I'll consider that the centos6 VM has IP 192.168.1.2/24 on (unique) interface eth0, and default gw 192.168.1.1. Let's add a new routing table and rule for the alternate gateway 192.168.1.10:

# ip route add table 10 default via 192.168.1.10
# ip rule add fwmark 10 lookup 10

Put the iptables rules (here only the mangle table is needed):

# iptables-restore << 'EOF'
*mangle
:PREROUTING ACCEPT [0:0]
:INPUT ACCEPT [0:0]
:FORWARD ACCEPT [0:0]
:OUTPUT ACCEPT [0:0]
:POSTROUTING ACCEPT [0:0]
-A PREROUTING -j CONNMARK --restore-mark
-A PREROUTING -m mark ! --mark 0 -j RETURN
-A PREROUTING -i eth0 -p tcp -m tcp --dport 80 -j MARK --set-mark 10
-A PREROUTING -i eth0 -p tcp -m tcp --dport 443 -j MARK --set-mark 10
-A PREROUTING -m mark ! --mark 0 -j CONNMARK --save-mark
-A OUTPUT -m connmark ! --mark 0 -j CONNMARK --restore-mark
COMMIT
EOF

Now any flow received on ports 80 or 443 will mark the incoming packets and their replies.
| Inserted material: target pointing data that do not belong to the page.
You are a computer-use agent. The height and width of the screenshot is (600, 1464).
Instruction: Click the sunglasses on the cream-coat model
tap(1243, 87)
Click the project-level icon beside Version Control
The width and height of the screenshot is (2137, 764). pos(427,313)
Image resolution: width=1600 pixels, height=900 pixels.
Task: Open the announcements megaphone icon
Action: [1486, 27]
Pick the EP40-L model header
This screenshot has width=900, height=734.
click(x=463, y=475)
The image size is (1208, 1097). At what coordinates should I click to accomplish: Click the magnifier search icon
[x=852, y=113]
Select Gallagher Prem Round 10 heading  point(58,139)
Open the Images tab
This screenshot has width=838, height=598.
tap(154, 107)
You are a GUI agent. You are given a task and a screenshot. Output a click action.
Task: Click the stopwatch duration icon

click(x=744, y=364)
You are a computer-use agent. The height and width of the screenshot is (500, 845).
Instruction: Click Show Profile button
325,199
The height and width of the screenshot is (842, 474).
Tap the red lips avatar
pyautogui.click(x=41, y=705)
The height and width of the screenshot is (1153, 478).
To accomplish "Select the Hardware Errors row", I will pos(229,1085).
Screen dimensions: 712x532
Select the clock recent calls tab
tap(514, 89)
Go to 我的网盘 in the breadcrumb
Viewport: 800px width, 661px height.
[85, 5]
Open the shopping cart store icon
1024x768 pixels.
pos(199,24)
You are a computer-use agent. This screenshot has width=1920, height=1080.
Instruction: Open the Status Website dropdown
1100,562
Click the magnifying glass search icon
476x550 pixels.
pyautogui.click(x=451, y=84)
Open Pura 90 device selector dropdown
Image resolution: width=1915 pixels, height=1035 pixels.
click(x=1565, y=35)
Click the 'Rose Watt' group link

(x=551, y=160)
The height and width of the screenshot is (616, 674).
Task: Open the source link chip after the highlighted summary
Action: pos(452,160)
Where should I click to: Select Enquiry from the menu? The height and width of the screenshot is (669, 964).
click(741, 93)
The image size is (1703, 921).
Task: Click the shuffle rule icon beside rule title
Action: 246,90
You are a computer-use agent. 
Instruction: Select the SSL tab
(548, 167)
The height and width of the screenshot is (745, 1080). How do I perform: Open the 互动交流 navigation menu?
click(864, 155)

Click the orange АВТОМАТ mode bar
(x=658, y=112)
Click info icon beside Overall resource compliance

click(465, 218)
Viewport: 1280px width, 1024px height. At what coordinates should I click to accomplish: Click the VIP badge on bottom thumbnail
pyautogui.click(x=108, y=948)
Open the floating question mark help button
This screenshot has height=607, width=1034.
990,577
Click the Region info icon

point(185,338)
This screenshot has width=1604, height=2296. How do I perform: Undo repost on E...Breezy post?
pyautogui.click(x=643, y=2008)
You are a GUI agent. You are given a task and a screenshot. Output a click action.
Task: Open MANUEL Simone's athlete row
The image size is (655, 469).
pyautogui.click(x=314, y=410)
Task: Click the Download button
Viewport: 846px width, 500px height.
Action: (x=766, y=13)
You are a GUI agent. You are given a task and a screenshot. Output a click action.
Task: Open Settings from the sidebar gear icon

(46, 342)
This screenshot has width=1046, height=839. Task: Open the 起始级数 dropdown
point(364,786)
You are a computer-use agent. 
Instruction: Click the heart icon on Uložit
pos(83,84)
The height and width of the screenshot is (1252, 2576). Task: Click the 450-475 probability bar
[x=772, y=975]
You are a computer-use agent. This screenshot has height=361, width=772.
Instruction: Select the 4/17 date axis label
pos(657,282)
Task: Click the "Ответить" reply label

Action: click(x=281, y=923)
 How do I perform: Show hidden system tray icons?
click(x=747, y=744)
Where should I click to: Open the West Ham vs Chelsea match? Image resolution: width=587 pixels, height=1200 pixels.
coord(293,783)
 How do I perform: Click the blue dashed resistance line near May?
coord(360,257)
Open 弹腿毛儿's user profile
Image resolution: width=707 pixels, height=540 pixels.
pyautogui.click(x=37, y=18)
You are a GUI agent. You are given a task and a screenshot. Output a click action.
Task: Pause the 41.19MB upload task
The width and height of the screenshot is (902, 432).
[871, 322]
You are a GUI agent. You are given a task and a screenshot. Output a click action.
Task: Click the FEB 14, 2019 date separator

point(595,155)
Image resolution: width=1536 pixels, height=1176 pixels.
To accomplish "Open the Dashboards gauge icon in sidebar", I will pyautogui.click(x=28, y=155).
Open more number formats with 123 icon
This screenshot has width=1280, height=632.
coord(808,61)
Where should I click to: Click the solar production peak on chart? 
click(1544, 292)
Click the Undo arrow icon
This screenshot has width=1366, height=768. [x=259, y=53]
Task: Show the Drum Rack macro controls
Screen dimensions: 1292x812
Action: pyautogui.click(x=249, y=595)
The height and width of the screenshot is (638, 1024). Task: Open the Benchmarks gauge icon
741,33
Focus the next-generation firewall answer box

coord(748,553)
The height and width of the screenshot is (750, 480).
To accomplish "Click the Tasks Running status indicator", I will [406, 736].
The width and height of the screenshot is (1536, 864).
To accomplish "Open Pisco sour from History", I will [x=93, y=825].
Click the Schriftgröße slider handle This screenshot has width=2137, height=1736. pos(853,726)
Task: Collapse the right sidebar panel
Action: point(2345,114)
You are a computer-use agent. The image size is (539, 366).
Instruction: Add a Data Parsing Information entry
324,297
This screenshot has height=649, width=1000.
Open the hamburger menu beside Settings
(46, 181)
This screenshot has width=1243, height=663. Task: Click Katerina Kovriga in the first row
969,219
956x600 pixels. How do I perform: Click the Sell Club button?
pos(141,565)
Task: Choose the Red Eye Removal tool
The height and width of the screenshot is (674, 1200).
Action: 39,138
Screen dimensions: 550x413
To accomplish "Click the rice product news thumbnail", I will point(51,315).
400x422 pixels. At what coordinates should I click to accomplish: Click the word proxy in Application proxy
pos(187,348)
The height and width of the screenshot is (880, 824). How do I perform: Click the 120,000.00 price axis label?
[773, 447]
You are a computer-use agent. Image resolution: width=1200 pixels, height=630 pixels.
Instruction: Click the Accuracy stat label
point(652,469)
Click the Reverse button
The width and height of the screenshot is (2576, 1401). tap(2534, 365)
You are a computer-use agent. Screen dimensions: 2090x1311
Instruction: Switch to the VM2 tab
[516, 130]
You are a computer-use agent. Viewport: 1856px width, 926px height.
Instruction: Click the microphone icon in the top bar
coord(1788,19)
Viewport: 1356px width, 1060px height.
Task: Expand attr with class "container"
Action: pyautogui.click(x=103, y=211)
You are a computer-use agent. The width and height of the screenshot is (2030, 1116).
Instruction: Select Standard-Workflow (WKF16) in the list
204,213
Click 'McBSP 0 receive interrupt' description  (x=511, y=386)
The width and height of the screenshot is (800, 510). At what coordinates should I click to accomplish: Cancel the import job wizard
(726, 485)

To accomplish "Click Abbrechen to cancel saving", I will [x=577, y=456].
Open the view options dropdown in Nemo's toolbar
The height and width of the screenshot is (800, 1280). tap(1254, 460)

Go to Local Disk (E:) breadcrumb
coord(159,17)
This mark will be used by the routing stack to change the gateway to 192.168.1.10 for incoming and replies (mangle/OUTPUT triggers a reroute check, see 2nd link below).

It appears there's no need to use src_valid_mark in this case, but just set it or set rp_filter=2 if it doesn't work. This setting won't allow also receiving dnated traffic through 192.168.1.1.


Some links:

  • To Linux and beyond ! Netfilter Connmark
  • Packet flow in Netfilter and General Networking

Solution 2:

Judging from comments the most immediate and important omission is turned off ip forwarding. Just:

echo 1 > /proc/sys/net/ipv4/ip_forward

and check if now the DNATted packets arrive to IP6.

The second issue is asymmetric routing. The DNATted packets come to IP6 through 192.168.1.10 (IP5) where they are modified (destination address is altered). The return packets will go through default gateway on the LAN (182.168.1.1) and they will not be modified on route to the connection origin. They will likely keep their RFC1918 address or will be SNATted to something different on 192.168.1.1 and will never match any connection on their destination and will likely be dropped.

EDIT:

So, to address FORWARD chain I would rewrite it to the following (much simpler IMHO):

table inet filter {
:
    chain FORWARD {
            type filter hook forward priority 0; policy drop;
            ct state established,related accept
            ct status dnat accept
    }
:
}